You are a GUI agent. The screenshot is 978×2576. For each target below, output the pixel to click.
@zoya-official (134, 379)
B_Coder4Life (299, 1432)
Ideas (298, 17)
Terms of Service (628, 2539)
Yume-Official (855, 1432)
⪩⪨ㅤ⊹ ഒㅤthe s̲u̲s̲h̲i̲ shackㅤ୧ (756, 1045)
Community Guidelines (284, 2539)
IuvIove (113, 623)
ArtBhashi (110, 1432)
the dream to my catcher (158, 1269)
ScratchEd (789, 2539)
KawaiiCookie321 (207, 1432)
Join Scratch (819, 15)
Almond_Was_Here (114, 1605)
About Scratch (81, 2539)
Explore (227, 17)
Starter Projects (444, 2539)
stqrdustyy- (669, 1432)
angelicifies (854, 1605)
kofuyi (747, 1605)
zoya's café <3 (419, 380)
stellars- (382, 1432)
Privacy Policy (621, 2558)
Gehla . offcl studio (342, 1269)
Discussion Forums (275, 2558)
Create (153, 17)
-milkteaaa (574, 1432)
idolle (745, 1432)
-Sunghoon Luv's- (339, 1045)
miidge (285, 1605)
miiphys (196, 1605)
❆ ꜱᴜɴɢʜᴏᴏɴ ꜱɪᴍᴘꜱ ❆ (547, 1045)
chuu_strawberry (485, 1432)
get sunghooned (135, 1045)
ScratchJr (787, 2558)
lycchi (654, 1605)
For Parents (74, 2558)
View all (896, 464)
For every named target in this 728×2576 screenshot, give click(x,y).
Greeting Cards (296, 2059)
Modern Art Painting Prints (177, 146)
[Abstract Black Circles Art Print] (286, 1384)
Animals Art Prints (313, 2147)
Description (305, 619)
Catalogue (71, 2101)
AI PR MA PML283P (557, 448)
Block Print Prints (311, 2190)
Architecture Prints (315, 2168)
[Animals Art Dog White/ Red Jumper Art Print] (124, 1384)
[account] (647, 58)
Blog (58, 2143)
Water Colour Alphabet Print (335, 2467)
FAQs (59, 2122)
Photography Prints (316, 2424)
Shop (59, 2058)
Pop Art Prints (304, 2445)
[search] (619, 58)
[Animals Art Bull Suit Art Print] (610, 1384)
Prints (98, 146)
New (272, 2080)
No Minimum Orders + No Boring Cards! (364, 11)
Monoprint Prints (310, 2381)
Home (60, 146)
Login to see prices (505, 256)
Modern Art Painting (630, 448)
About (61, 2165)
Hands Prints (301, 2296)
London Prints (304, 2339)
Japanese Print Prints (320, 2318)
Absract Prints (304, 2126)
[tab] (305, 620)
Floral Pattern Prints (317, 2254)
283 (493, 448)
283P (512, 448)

- - -

### EXERCISE OBJECTIVE:
Write the records out once more. Change nothing.

### TASK OUTPUT:
You are a GUI agent. The screenshot is 978×2576. For each target below, output the pixel to click.
@zoya-official (134, 379)
B_Coder4Life (299, 1432)
Ideas (298, 17)
Terms of Service (628, 2539)
Yume-Official (855, 1432)
⪩⪨ㅤ⊹ ഒㅤthe s̲u̲s̲h̲i̲ shackㅤ୧ (756, 1045)
Community Guidelines (284, 2539)
IuvIove (113, 623)
ArtBhashi (110, 1432)
the dream to my catcher (158, 1269)
ScratchEd (789, 2539)
KawaiiCookie321 (207, 1432)
Join Scratch (819, 15)
Almond_Was_Here (114, 1605)
About Scratch (81, 2539)
Explore (227, 17)
Starter Projects (444, 2539)
stqrdustyy- (669, 1432)
angelicifies (854, 1605)
kofuyi (747, 1605)
zoya's café <3 (419, 380)
stellars- (382, 1432)
Privacy Policy (621, 2558)
Gehla . offcl studio (342, 1269)
Discussion Forums (275, 2558)
Create (153, 17)
-milkteaaa (574, 1432)
idolle (745, 1432)
-Sunghoon Luv's- (339, 1045)
miidge (285, 1605)
miiphys (196, 1605)
❆ ꜱᴜɴɢʜᴏᴏɴ ꜱɪᴍᴘꜱ ❆ (547, 1045)
chuu_strawberry (485, 1432)
get sunghooned (135, 1045)
ScratchJr (787, 2558)
lycchi (654, 1605)
For Parents (74, 2558)
View all (896, 464)
For every named target in this 728×2576 screenshot, give click(x,y).
Greeting Cards (296, 2059)
Modern Art Painting Prints (177, 146)
[Abstract Black Circles Art Print] (286, 1384)
Animals Art Prints (313, 2147)
Description (305, 619)
Catalogue (71, 2101)
AI PR MA PML283P (557, 448)
Block Print Prints (311, 2190)
Architecture Prints (315, 2168)
[Animals Art Dog White/ Red Jumper Art Print] (124, 1384)
[account] (647, 58)
Blog (58, 2143)
Water Colour Alphabet Print (335, 2467)
FAQs (59, 2122)
Photography Prints (316, 2424)
Shop (59, 2058)
Pop Art Prints (304, 2445)
[search] (619, 58)
[Animals Art Bull Suit Art Print] (610, 1384)
Prints (98, 146)
New (272, 2080)
No Minimum Orders + No Boring Cards! (364, 11)
Monoprint Prints (310, 2381)
Home (60, 146)
Login to see prices (505, 256)
Modern Art Painting (630, 448)
About (61, 2165)
Hands Prints (301, 2296)
London Prints (304, 2339)
Japanese Print Prints (320, 2318)
Absract Prints (304, 2126)
[tab] (305, 620)
Floral Pattern Prints (317, 2254)
283 (493, 448)
283P (512, 448)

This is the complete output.